═════ MATERIAL FOR THE TASK ═════

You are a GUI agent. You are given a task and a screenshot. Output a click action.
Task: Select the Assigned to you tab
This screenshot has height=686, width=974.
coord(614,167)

═════
═════ MATERIAL FOR THE TASK ═════

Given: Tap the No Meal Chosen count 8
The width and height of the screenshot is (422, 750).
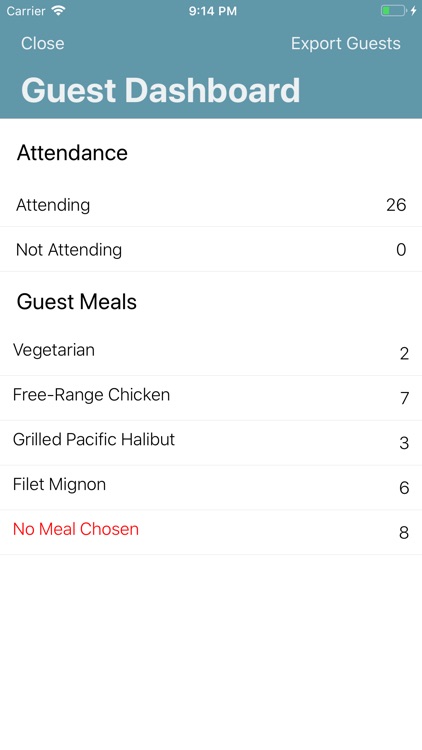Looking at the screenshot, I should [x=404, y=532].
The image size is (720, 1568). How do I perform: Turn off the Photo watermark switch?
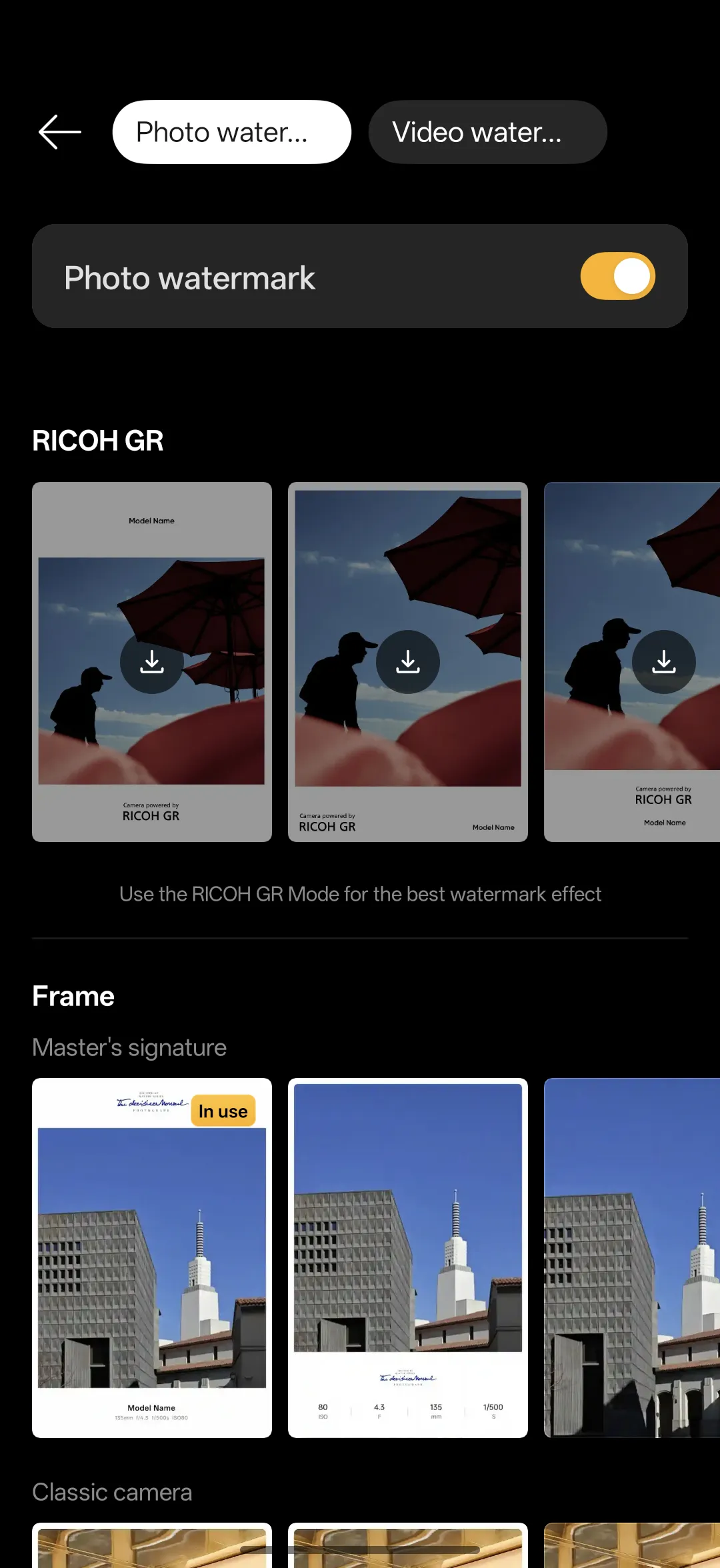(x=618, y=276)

═════

**PROBLEM TO SOLVE**
Set down again, with no changes, the stretch of entries from the line containing "Given: Tap the No Meal Chosen count 8" through the line containing "(x=618, y=276)", both lines included. Omit the pictures from your answer.

**SOLUTION TO THE PROBLEM**
Given: Tap the No Meal Chosen count 8
The width and height of the screenshot is (422, 750).
Looking at the screenshot, I should [x=404, y=532].
The image size is (720, 1568). How do I perform: Turn off the Photo watermark switch?
(x=618, y=276)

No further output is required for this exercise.